- Opening Delimiter -
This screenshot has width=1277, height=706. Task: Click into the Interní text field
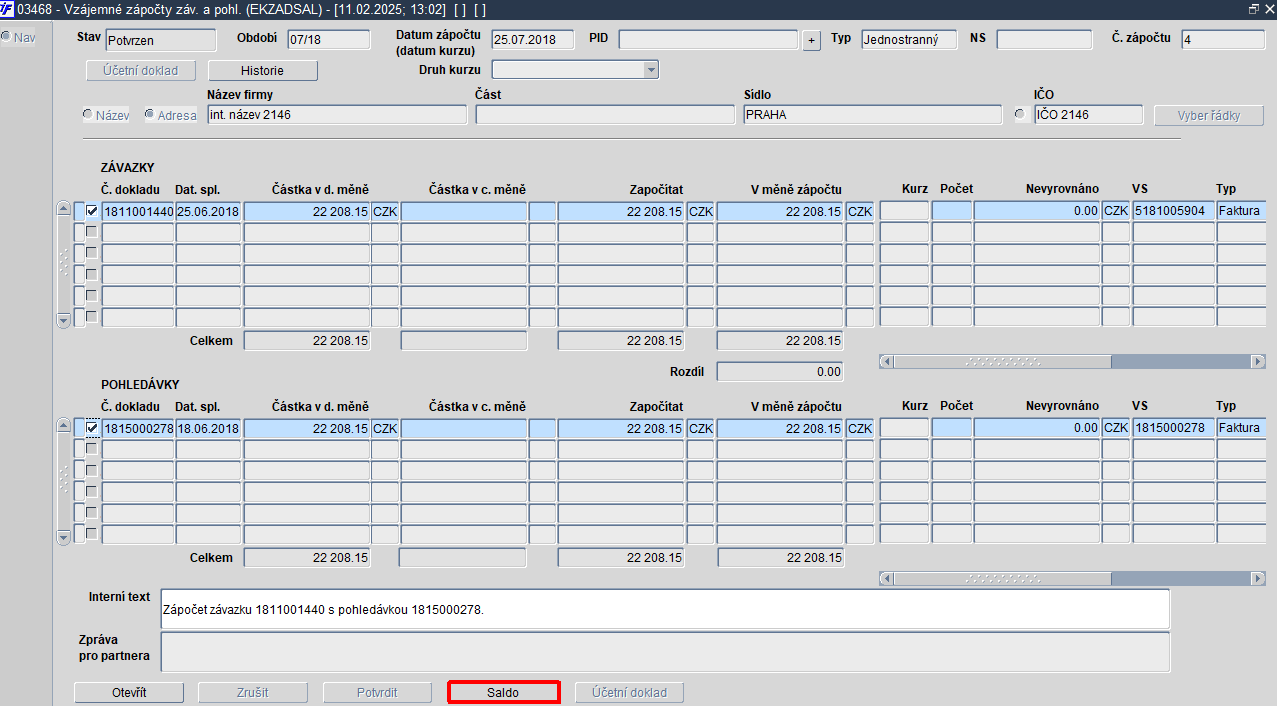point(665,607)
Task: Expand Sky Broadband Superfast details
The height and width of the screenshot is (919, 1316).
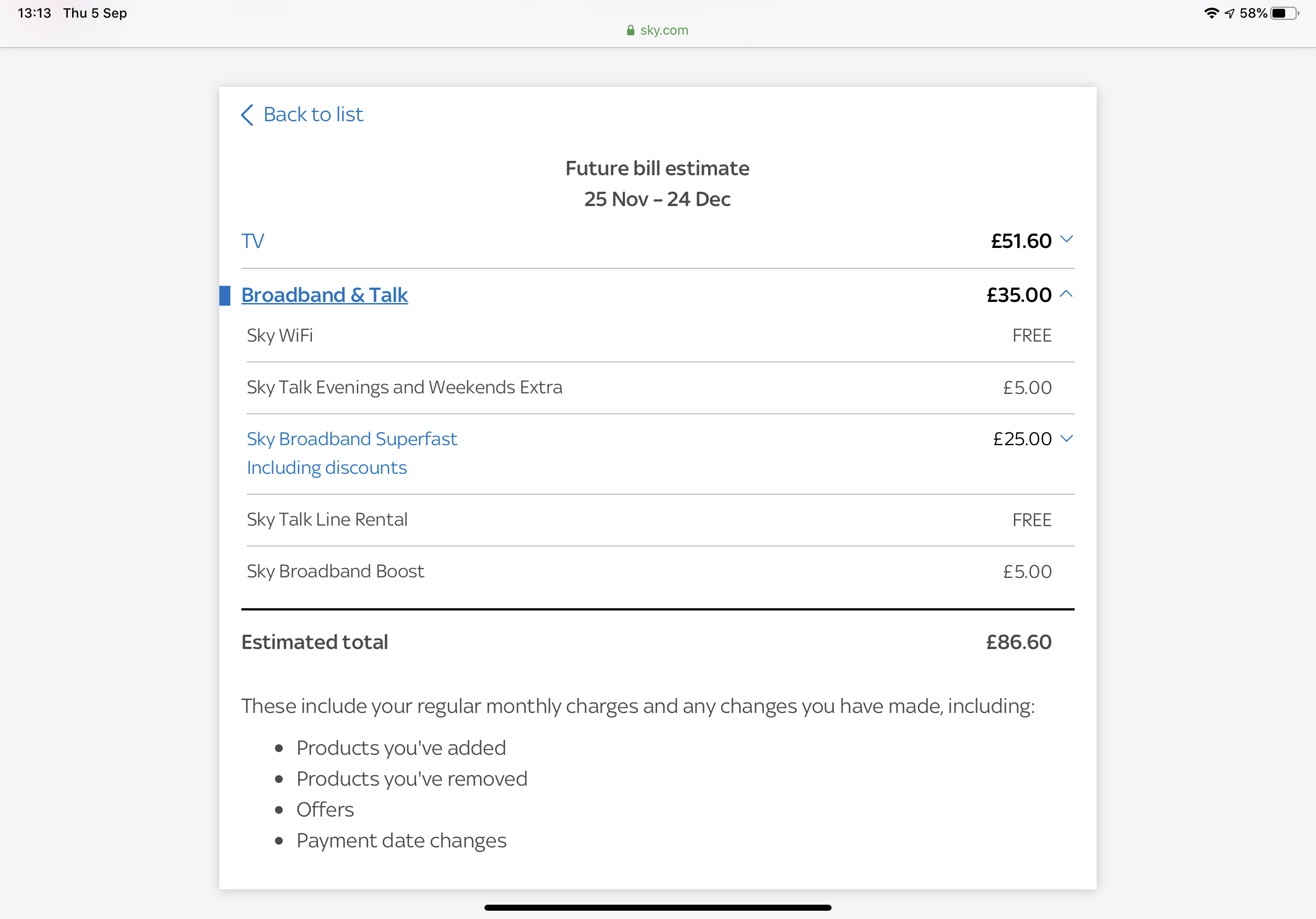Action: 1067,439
- Closing Delimiter -
● **To do**:
Return the lines exactly, from the one containing "Task: Expand Sky Broadband Superfast details" through the last line above, including both ends and excluding every picture.

● **Task result**:
Task: Expand Sky Broadband Superfast details
The height and width of the screenshot is (919, 1316).
Action: 1067,439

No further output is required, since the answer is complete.